Мамины девочки были не такие убогие, как в нашем отделе, но скоро я поняла, что у всех у них есть свои неразрешимые жизненные проблемы. Маме проблемы ее продавщиц заменяли завтрак, обед и ужин — заменяли в буквальном смысле слова, потому что теперь ей по роли требовалось носить сорок четвертый, но врать, что у нее сорок второй, и таким образом подавать пример всей женской половине человечества. Девочки были разведенные, в долгах, страдали от авитаминоза и болезненных менструаций, маялись с трудными либо больными детьми. Их дома оседали, или обваливались, или оказывались в зоне затопления, или там заводился грибок. У меня было чувство, что все они специализируются на вышедших из употребления болезнях, вроде оспы и почесухи, о которых в наше время слышали только махровые пессимисты вроде меня. Чем хуже им было, тем заботливее мама их опекала. Даже сейчас, тридцать лет спустя, многие поддерживают с ней отношения. «Звонила миссис Д., — говорит мне в таких случаях мама. — ИРА снова взорвала их дом, а старшую дочку унесло в море. Просила передать тебе привет». На Рождество и в дни рождения, когда маме исполнялось не столько, сколько на самом деле, они дарили ей вазочки цветного стекла или атрибуты красивой жизни типа сифона для газировки. Все они как будто жевали слова, а вот мама и другие заведующие говорили, выпячивая губы, чтобы гласные звучали четко.
Я работала не в самом магазине, а в секции «Английская леди», рассчитанной на определенную категорию покупательниц, преимущественно пожилых, которые любили носить то, что там предлагалось: ансамбли, куда входили платье и жакет (я называла их «свадебной униформой»), летние платья и костюмы из синтетики пастельных тонов, которые легко стираются и гладятся. В те времена у многих еще жива была привычка покупать в апреле летние плащи из розовой процентовки или легкой шерсти в неяркую клетку. Еще они покупали блейзеры, блузки, длинные джемперы и брюки, под которые надевали пояса и чулки: пряжки подвязок выпирали сквозь ткань. Зимой «Английская леди» продавала пальто из верблюжьей шерсти, которые владелицы обновляли раз в несколько лет, ища (и находя) в точности такой фасон, как прежде. Зимние вещи нам завезли задолго до того, как я уехала в Лондон. Кроме верблюжьих, у нас были пальто, называемые «лама», — неприятного серебристо-серого цвета и косматые, словно вывернутая наизнанку власяница, только с карманами. На осень имелись щетинистые твидовые комплекты и громоздкие вонючие дубленки, которые мы приковывали к вешалкам цепями, чтобы не украли.
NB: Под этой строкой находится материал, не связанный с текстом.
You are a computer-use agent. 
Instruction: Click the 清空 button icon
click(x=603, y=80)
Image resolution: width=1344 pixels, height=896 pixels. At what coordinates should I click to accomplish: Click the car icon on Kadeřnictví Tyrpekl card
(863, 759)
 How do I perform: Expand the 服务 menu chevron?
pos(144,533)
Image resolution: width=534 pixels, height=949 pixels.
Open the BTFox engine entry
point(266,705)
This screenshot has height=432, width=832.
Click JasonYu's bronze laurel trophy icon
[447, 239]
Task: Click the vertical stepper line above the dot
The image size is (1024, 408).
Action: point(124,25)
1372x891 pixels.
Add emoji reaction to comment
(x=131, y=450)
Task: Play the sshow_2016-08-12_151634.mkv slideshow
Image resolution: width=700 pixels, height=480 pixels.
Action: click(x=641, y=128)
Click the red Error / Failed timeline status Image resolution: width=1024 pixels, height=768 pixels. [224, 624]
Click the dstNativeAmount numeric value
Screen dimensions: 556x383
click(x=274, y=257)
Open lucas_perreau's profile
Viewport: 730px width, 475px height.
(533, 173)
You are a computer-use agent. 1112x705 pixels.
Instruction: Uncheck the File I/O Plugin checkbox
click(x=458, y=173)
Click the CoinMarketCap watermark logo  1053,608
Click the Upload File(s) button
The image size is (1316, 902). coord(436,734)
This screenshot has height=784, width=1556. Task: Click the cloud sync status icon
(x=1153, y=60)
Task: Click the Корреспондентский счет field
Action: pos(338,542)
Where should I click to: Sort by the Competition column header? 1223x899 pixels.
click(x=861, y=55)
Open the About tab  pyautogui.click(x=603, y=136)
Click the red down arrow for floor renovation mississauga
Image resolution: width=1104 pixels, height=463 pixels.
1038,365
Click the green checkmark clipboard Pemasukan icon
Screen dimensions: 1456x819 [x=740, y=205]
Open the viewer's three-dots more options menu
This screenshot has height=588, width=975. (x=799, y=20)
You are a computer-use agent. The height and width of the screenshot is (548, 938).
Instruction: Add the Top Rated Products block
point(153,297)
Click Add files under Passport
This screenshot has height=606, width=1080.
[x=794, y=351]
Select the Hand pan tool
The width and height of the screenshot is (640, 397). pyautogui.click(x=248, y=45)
Гуртовать их было трудной работой: они протяжно вздыхали, раздувались и дюйм за дюймом отвоевывали себе Lebensraum — жизненное пространство.
Покупательницы в то лето заглядывали редко. За уборкой и утренними сводками о том, как у кого с варикозом, тянулась бескрайняя пустыня времени: дни одуряющей жары, жажды и скуки, без воздуха, без солнечного света, под ртутными лампами, от которых даже самая свежая кожа приобретала трупный оттенок. Иногда я стояла и яростно думала про Французскую революцию — мое тогдашнее увлечение. Иногда мама пробегала по ковру, делала мне ручкой, улыбалась своим продавщицам.